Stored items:
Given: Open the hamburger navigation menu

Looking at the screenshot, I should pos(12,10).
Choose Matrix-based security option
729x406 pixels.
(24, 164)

**Problem to solve:** Every record must be transcribed exactly, with no line skipped.

**Solution to this exercise:**
Given: Open the hamburger navigation menu

Looking at the screenshot, I should pos(12,10).
Choose Matrix-based security option
729x406 pixels.
(24, 164)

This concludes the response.